Bancos e fintechs veem contrassenso em ‘CPMF digital’
 Talita Moreira
  Flávia Furlan


 

A ideia de criação de um imposto sobre transações digitais, aventada ontem pelo ministro da Economia, Paulo Guedes, pegou bancos e fintechs de surpresa num momento em que o Banco Central (BC) vem adotando medidas para incentivar a competição no setor financeiro por meio de novas tecnologias.

Para o dirigente de um grande banco, a medida é “um contrassenso completo” e “só causa mais tumulto”. Fonte próxima a uma companhia de pagamentos também criticou a proposta, que, na sua visão, reduziria eficiência.

“Só ajudaria a aumentar a informalidade e o uso do papel moeda, que ainda é muito alto no Brasil e ocasiona efeitos adversos, como gastos com segurança, assaltos e outras mazelas”, diz um executivo de um banco digital.

Levantamento da Federação Brasileira de Bancos (Febraban) mostra que, em 2018, 60% das transações bancárias já se davam pelo celular ou pela internet. Ainda não há dados disponíveis para este ano, mas é certo que esse percentual já está muito maior.

 

Para se ter uma ideia da velocidade de crescimento dos canais digitais, o número de transações no mobile banking dobrou em dois anos. No fim do ano passado, os celulares já representavam 40% do número de transações, ainda segundo a Febraban.

Portanto, ao mirar nas operações digitais, Guedes tem em vista um volume de transações financeiras que tende a aumentar com o passar dos anos, dado o crescimento desses canais.

A taxação dessas transações é uma ideia polêmica, mas que vem circulando há alguns anos. Considerado um dos “pais” da CPMF, o economista Edgar Feige defendeu a cobrança automática de um imposto sobre transações digitais em um artigo publicado em 2017. Feige é formado em Chicago, assim como Guedes.

Fontes do setor ouvidas pelo Valor afirmaram que suas instituições não foram consultadas pelo governo a respeito da CPMF. A reação foi negativa, e a expectativa é que o Congresso enterre qualquer iniciativa nesse sentido - como já sinalizou na manhã de ontem o presidente da Câmara, Rodrigo Maia (DEM-RJ). O deputado tem sido o principal interlocutor de banqueiros e investidores em questões nas quais têm visão divergente em relação à do governo.

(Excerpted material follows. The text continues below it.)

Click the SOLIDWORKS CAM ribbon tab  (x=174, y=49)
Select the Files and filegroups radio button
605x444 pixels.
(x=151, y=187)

Um alto executivo de uma grande instituição financeira afirma que a tributação das transações digitais teria impacto para a sociedade como um todo, e privilegia empresas que têm fluxo de caixa mais longo. Pagariam mais imposto setores e consumidores quem têm giro mais rápido. Segundo essa fonte, os bancos também teriam que definir a estratégia em relação a alguns produtos, especialmente aplicações dos clientes.

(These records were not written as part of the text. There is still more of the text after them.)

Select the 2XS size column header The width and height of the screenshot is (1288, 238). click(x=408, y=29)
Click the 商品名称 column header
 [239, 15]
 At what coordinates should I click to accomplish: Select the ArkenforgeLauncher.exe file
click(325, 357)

Um contraponto às críticas vem do sócio de uma fintech. Segundo ele, o tributo pode ser benéfico se servir para desonerar a folha de pagamentos. Essa fintech está em processo de “celetização”. Por causa dos custos envolvidos, vai contratar 30 pessoas a menos do que estava planejando. Esse interlocutor lembra que a oferta de programadores no Brasil está escassa e cara, o que tem levado fintechs como Nubank e Creditas a abrir unidades de TI fora do país.

Procuradas pelo Valor, a Febraban e a Associação Brasileira de Bancos (ABBC) não comentaram o assunto.